Toute cela est d’autant plus consternant que The Division est sorti à une époque de lutte pour les droits des afro-américains aux États-Unis ; une époque qui voyait la montée, entre autres, du mouvement Black Lives Matter dans un pays qui était encore (et un sens, est resté depuis) fortement remué par l’effarante profusion de bavures policières aux étranges aspects de meurtres racistes.

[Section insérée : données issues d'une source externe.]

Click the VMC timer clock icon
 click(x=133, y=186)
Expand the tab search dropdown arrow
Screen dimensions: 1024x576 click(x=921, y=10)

Comment The Division, dont tout le marketing faisait son beurre sur la probabilité d’une épidémie dévastatrice et sur le réalisme de son cadre narratif, a pu omettre de si gros détails, comment ses scénaristes ont-ils pu traiter la question avec une telle nonchalance alors que la relation entre la diégèse du jeu et les réelles luttes de l’époque a été notée par presque toute la presse américaine ? La réponse est probablement stupidement simple : un refus obstiné de prendre position, couplé à une très puritaine envie de représenter des forces de l’ordre providentielle. Cela dit, il est étonnant que le tout résulte en récit pro-militariste au possible, dont la seule leçon est qu’il faut des hommes exceptionnels (et exceptionnellement armés) pour sauver la populace d’elle-même.

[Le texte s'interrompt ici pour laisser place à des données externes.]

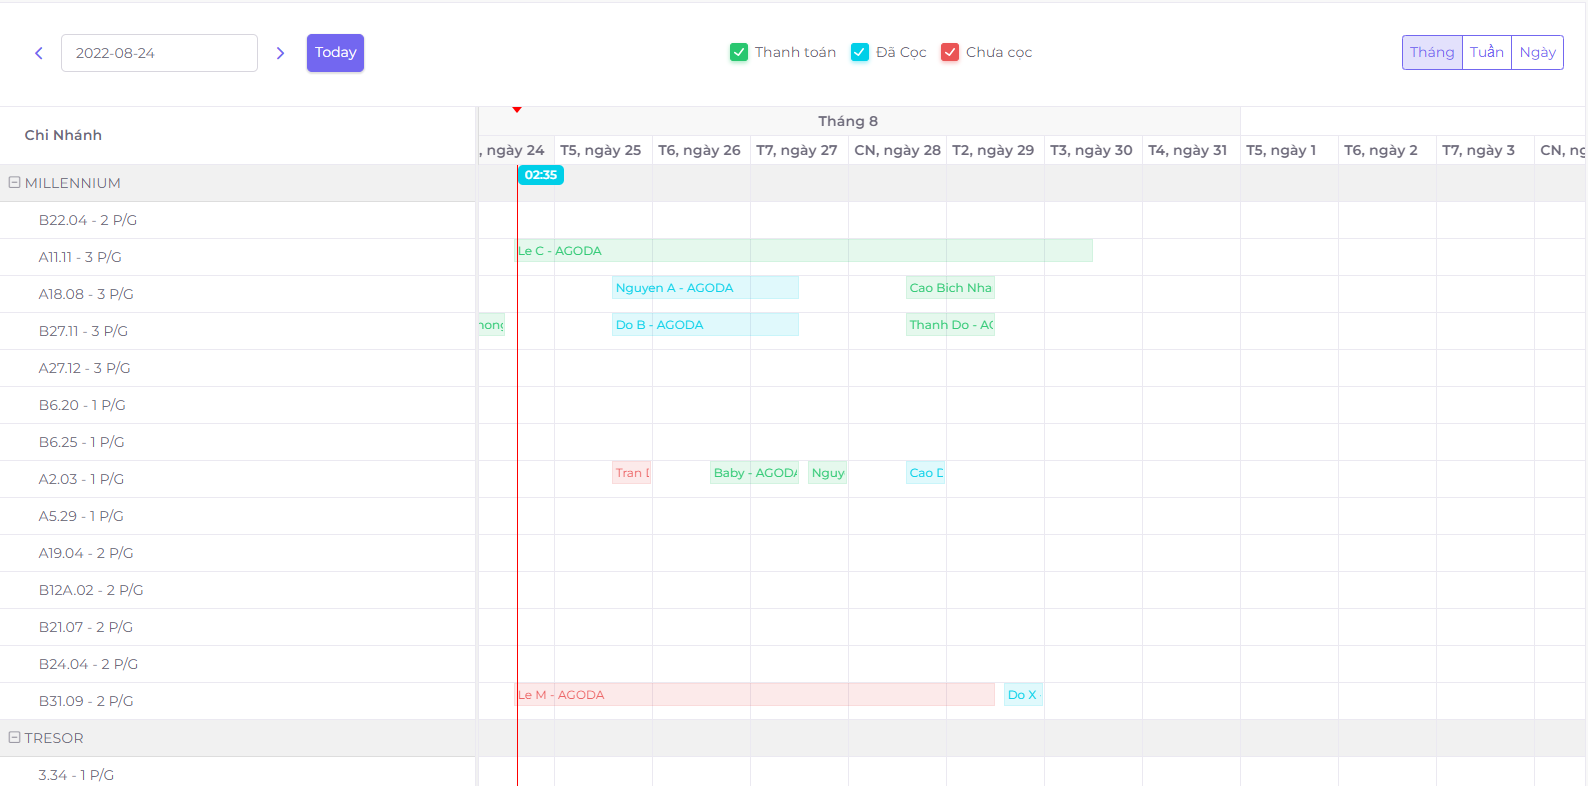Open the date picker field 2022-08-24
1588x786 pixels.
click(159, 53)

Une bonne partie de ces “bavures” sont d’ailleurs caractérisées par des usages excessifs de la force voire des tirs policiers aussi brutaux que soudains / Illustration : Thomas Hawk (2021)

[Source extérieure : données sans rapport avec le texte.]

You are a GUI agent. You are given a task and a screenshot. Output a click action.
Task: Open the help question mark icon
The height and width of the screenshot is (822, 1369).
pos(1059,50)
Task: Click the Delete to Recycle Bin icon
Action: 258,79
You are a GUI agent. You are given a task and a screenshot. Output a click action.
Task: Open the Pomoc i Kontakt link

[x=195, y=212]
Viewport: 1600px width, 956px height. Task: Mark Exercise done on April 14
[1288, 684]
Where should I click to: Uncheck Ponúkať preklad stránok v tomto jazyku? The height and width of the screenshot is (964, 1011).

Ressort donc de The Division un jeu dans lequel la survie de l’humanité reste entre les mains du gouvernement et de ses représentants tandis que le peuple, lui, sombre dans la folie ou l’apathie. Comme dit plus haut, la Division ne protège au final pas grand chose d’autre que le gouvernement et le système politique en place ; il faut se rappeler que l’Opération Dark Winter, qui a en partie inspirée le cadre du jeu, concluait que la continuité gouvernementale était essentielle au maintien de l’ordre et à la survie des États-Unis d’Amérique. S’il y a une certaine logique à ce qu’un gouvernement vienne à la conclusion que sa propre existence est essentielle à la survie du pays qu’il gouverne, retranscrire cette idée telle quelle dans son œuvre n’est pas neutre idéologiquement, cela indépendamment de la justesse ou non d’une telle conclusion. Tout cela fait de The Division un jeu qui semble clamer que la fin justifie les moyens, et que toutes les exactions politiques et policières peuvent se justifier si c’est pour la survie du système ; une rhétorique dangereuse, qui semble être tacitement validée par le jeu, et surtout appréciée de camps politiques défendant “la loi et l’ordre” à tout prix. Ce n’est ni la première ni la dernière fois qu’Ubisoft a flirté avec l’alt-right : si l’on se souviendra du fiasco Elite Squad, l’on pourra aussi se rappeler l’incident diplomatique avec la Bolivie suite à la représentation du pays au sein de Ghost Recon Wildlands. Là encore, les problèmes avec The Division sont multiples : sa représentation du peuple, son étrange militarisme, son refus visible de questionner l’excès de violence policière au centre de son jeu… The Division demande du joueur de croire en la vertu innée de ses actes sous le principe qu’il incarne un agent fédéral dont l’allégeance à la nation supposerait d’office une droiture morale qui l’empêcherait de commettre un acte injustifié. Hors, si les multiples manifestations, scandales et autres polémiques autour des violences policières nous ont appris une chose, c’est bien que les hommes de pouvoir dont on suppose tacitement la droiture morale sont tout aussi susceptibles de détourner leur pouvoir à des fins personnelles voire purement haineuse que n’importe qui d’autre.

Il paraît clair que le développement de The Division et la conception de son récit ont étés portés par la volonté de ne pas s’inquiéter des éventuelles questions d’ordres politiques que pourrait soulever le jeu ; un choix au mieux stupide vu le cadre narratif choisi mais surtout une décision impossible, ne serait-ce que pour la raison que tout est politique, une affirmation d’autant plus prégnante lorsque l’œuvre est inspirée d’un écrivain spécialisé dans le thriller militaire. Une bonne partie de ce que dit ou semble dire The Division est probablement non-intentionnel, la seule autre alternative étant Ubisoft assumant officieusement son idéologie politique. Reste alors la triste constatation qu’à ne pas vouloir dire quoi que ce soit les développeurs ont laissé leur jeu dire n’importe quoi.